Stored items from a collection:
◆ ◆ ◆ ◆ ◆ ◆ ◆

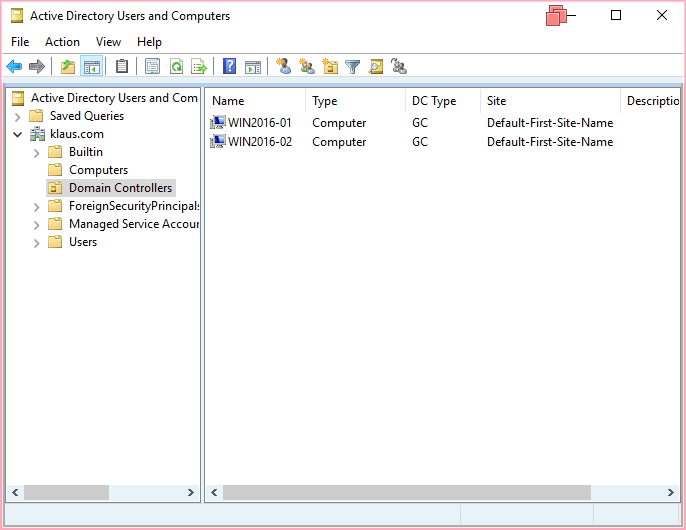686x530 pixels.
Task: Click the Back arrow in the toolbar
Action: 14,67
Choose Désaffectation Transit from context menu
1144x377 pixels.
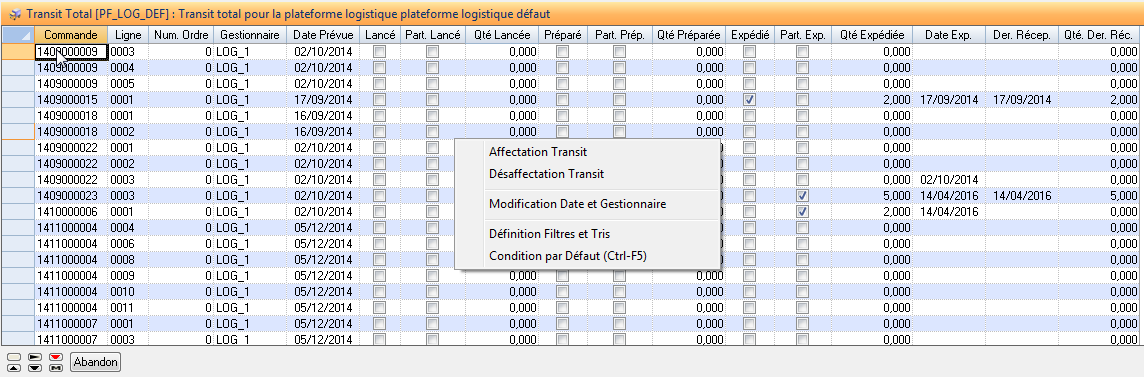pyautogui.click(x=546, y=174)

◆ ◆ ◆ ◆ ◆ ◆ ◆

*What needs to be done:* Please pull every line of text from the items above, copying each one word for word. Leave the pictures out of your answer.

*Result for this task:*
686x530 pixels.
Task: Click the Back arrow in the toolbar
Action: 14,67
Choose Désaffectation Transit from context menu
1144x377 pixels.
pyautogui.click(x=546, y=174)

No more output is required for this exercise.